▸ Excerpt provided:
[Start of Attachment]
We hear the makers of the MoonPie Moonshine had a huge party in the presidential suite of the Battle House Hotel, with fireworks watching off their private balcony. They had member of the Jim Beam family with them and were serving up MoonPie Shine with a variety of mixers. They were having a good time and had nice things to say about Mobile. So there, VPI!

We hear the award for the best-dressed major corporate sponsor went to the folks from Austal, who “were dressed to the nines.”

Getting in on the fun was of course Councilman Fred Richardson, who is credited with starting the event, Mayor Sandy Stimpson and First Lady Jean, and other members of the City Council.

Once again, Fred and Sandy cut the world’s largest MoonPie, as if they had just gotten married. I demand they shove a piece in each other’s mouths next year. They all also participated in a second line. Sweet as Banana MoonPie MoonShine! Try saying that three times fast.

Order of Pan Scoop

One of Mobile’s newest all-inclusive Mardi Gras organizations The Order of Pan gave party-goers an “Out of this World” way to say farewell to 2014. Held at the Government Plaza atrium, tables were draped in blue with white flowers and silver accents. One party goer said they had never seen Government Plaza look so lovely.

But I hear the backdrop was the showstopper of the night. Featuring characters from Star Wars it truly made you feel out of this world.
[End of Attachment]
▸ Using the information:
**a.** In the society column, where was the Order of Pan party held?
**b.** Decide whether each statement agrees with the society column, and support each yes or no with the column's exact words: (i) Councilman Fred Richardson is credited with starting the event. (ii) The tables at the Order of Pan party were draped in red. (iii) The Order of Pan backdrop featured characters from Star Trek.
**c.** Carry the society column forward, picking up after its final sentence about the Order of Pan backdrop.

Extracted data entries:
[Start of Attachment]
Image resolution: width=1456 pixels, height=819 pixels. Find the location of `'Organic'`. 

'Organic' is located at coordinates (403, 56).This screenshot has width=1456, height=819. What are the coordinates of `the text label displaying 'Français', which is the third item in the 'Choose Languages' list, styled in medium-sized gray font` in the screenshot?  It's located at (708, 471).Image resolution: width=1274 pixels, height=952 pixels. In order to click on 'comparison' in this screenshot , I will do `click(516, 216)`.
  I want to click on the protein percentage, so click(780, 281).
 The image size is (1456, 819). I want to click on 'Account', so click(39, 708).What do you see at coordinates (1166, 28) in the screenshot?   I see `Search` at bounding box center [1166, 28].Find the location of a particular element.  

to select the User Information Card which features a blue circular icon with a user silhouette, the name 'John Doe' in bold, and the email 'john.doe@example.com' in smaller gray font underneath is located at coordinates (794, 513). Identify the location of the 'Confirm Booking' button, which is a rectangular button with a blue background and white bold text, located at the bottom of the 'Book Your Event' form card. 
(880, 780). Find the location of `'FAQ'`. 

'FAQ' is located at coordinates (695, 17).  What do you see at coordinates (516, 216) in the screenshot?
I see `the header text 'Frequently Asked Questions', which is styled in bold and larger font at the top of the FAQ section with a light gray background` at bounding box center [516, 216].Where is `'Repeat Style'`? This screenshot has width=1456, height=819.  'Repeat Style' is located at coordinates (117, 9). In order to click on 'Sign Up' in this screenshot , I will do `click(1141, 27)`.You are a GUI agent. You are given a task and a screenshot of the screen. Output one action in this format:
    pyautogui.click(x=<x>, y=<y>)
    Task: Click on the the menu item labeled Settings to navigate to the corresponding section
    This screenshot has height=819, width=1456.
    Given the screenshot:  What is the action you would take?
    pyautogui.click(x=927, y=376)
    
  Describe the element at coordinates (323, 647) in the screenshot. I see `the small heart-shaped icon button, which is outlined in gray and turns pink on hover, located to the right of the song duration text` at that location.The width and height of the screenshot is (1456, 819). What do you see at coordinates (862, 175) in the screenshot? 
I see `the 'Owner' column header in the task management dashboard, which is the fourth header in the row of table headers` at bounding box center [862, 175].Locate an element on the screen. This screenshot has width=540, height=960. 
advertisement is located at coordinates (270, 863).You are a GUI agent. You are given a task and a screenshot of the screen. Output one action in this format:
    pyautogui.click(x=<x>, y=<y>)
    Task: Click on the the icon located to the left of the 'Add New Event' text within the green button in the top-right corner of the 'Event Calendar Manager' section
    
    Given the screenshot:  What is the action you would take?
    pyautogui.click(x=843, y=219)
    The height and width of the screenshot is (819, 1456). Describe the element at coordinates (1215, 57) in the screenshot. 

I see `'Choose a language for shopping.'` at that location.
[End of Attachment]
▸ Answers given:
**a.** It was held at the Government Plaza atrium.

**b.**
(i) Yes: "who is credited with starting the event"
(ii) No: "tables were draped in blue with white flowers and silver accents"
(iii) No: "Featuring characters from Star Wars"

**c.**
The Pranicng Elites did two numbers with a costume change in between.

My spies also offered up these tidbits:

Nappie Award winner for Best Drag Queen Performer, Miss Jawakatema Davenport, who was rocking a fur ensemble, looked fabulous.

One costume brought a whole new meaning to business in the front, party in the back. A reveler in the tableau had an ornate costume going to mid-thigh in front and provided posterior exposure in the back.  Laissez les bon temps rouler, indeed.

We even hear Flash Gordon and a yellow alien were spotted.

Breaking bad

The GoDaddy.com Bowl Mayor’s Luncheon was again a big hit as a huge crowd gathered for grub in the Convention Center. The day’s guest speaker was former Washington Redskin QB and Lawrence Taylor plaything Joe Theismann.

Known for many things — NFL MVP, Super Bowl Champion, one of the most gruesome career-ending injuries ever captured on TV — Theismann had lots to brag about, but his speech was mostly about keeping your humility. To whit he told a number of stories about his most embarrassing failures on the big stage, getting lots of laughs.

He also told a story that’s bumped around football circles for years — that his last name originally was pronounced THEEZ-man, not THIGHS-man, but was changed by Notre Dame’s publicity team in college to help in his bid to win the Heisman Trophy. They figured the rhyme would work. It didn’t, but the pronunciation stuck.

The lunch was accompanied by a rather continuous breaking of dishes around the room, as servers attempted to get everyone fed. It even earned a comment from Theismann.

Speaking of Go Daddy Bowl, the title sponsor’s spokesperson NASCAR driver Danica Patrick was in town for the parade, game and festivities. And local hairstylist and Nappie Award winner Phrankey Lowery did her hair for the events. He said she was the “easiest” client he has ever had.

“She sat down and said do whatever you want,” he said, adding she was very nice.

Well it was a pretty hair-raising game. I know, I know. I’m sorry that was bad. Forgive me.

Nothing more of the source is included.